The Portrayal in the Series Monster

It is at this intersection of real crime and cultural myth that Monster: The Ed Gein Story finds its footing. The series portrays Bernice as the woman whose death broke Plainfield’s silence, but it also highlights the emotional weight carried by her son, who had to investigate his own nightmare. Frank Worden, played by Charlie Hall, becomes the human thread of the narrative — a deputy who, in fulfilling his duty, had to face the intimate pain of finding his murdered mother.

Hall, who had previously appeared in season two as Craig Cignarelli, a friend of Erik Menendez, now faces an even greater challenge. His performance captures the intersection between grief and duty, turning Frank into a symbol of the devastation Gein left behind — the emotional wreckage beyond the corpses. By recreating this arc, Ryan Murphy and Ian Brennan do more than reconstruct a criminal case; they highlight the emotional depth that makes the story all the more haunting.

The problem is that the series takes a liberty that borders on offensive. For instance, it portrays Frank struggling with alcohol after the tragedy — which is true — but it also implies that he somehow participated in or condoned the auction of Ed Gein’s belongings, which is completely false. Frank Worden did not take part in the auction.

In reality, he stayed completely away from any attempt to turn the case into a spectacle. Frank was Bernice Worden’s son, and although he was the officer who led the investigation and arrested Ed Gein, he never wanted to profit from or be involved in anything related to the sale of the killer’s property.

After Gein’s arrest, Frank remained with the Plainfield sheriff’s department for a while but avoided public discussion of the case. There are brief interviews and statements in which he expressed deep resentment toward what he saw as “indignity” — both the morbid curiosity and the commercial interest that the case generated.

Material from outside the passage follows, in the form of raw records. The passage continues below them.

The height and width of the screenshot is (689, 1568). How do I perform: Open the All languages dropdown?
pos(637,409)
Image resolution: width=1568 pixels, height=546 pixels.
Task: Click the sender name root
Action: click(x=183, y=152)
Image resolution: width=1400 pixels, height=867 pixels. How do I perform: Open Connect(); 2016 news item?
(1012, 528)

When the auction was announced, the Worden family and other local families publicly objected, calling it an insult to the victims. The fire that destroyed Gein’s house on the eve of the auction was seen by many as a “symbolic act of justice” by the community, and Frank, according to reports from the time, did not mourn the loss of the property — to him, it was the place where he had found his mother’s body. Gein himself, confined to a psychiatric hospital, reportedly reacted calmly when he heard the news: “Just as well.”

The Legacy of Gein

Although he confessed to only two murders — Mary Hogan and Bernice Worden — Gein entered history as more than a mere killer: a necrophile obsessed with death who became a cultural myth. Labeling him a “serial killer” is imprecise, since, unlike Bundy or Dahmer, Gein seemed uninterested in the act of killing itself; what he wanted were the bodies that followed. He was, as scholars define, a “product killer” — someone who murders to possess remains rather than to take pleasure in the act of killing.

In the end, the tragedy of Frank and Bernice Worden remains the human core of a case that became synonymous with modern horror. If 1950s newspapers revealed the “Butcher of Plainfield” to the world, it was a son’s grief — and the exposure of a deranged mind — that turned Ed Gein’s name into a dark legend, immortalized not only in police archives but also in the collective nightmares of cinema and popular culture.